- _Document text_

Webinar

Retailer supply chains – barriers and opportunities to cutting emissions

 The UK has one of the most concentrated groceries retail sectors in the world, with just five supermarkets controlling around 80% of the market. Tackling GHG emissions in these supply chains can therefore have a huge impact. But with thousands of suppliers, fierce competition between retailers, and less-than-perfect measurement tools, how can this actually be achieved? 

Dr Stephen Mackenzie, a Senior Specialist on the issue of GHGs in food systems at WRAP, digs into this for us. WRAP is the UK’s leading climate change NGO focused on waste and resources, and Stephen is playing a major role in the charity’s recently launched Retailer Net Zero Collaborative Action Programme, a major collaboration between WRAP, WWF and eight UK retailers that aims to accelerate progress on reducing GHG emissions in the food and drink sector through pre-competitive collaboration.

- _Objectives_
#1 From the webinar description, quote everything from "The UK has one" down to "actually be achieved?".
#2 Answer these questions using the webinar description:
(a) How many supermarkets control around 80% of the UK groceries market?
(b) What position does Dr Stephen Mackenzie hold at WRAP?
(c) How many UK retailers take part in the Retailer Net Zero Collaborative Action Programme?

- _Supplied information_
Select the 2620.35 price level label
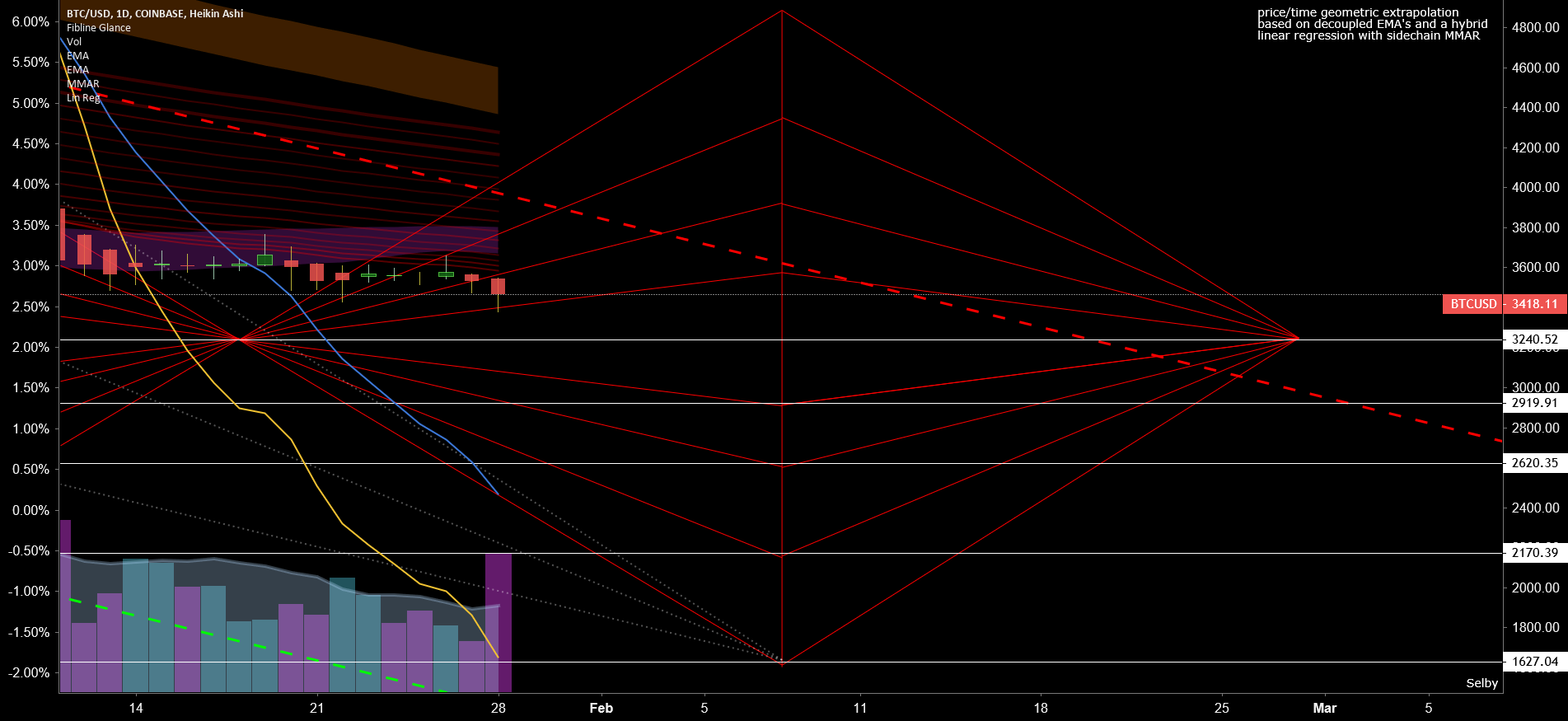 pos(1534,463)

- _The responses_
#1
The UK has one of the most concentrated groceries retail sectors in the world, with just five supermarkets controlling around 80% of the market. Tackling GHG emissions in these supply chains can therefore have a huge impact. But with thousands of suppliers, fierce competition between retailers, and less-than-perfect measurement tools, how can this actually be achieved?

#2
(a) Five.
(b) Senior Specialist on the issue of GHGs in food systems.
(c) Eight.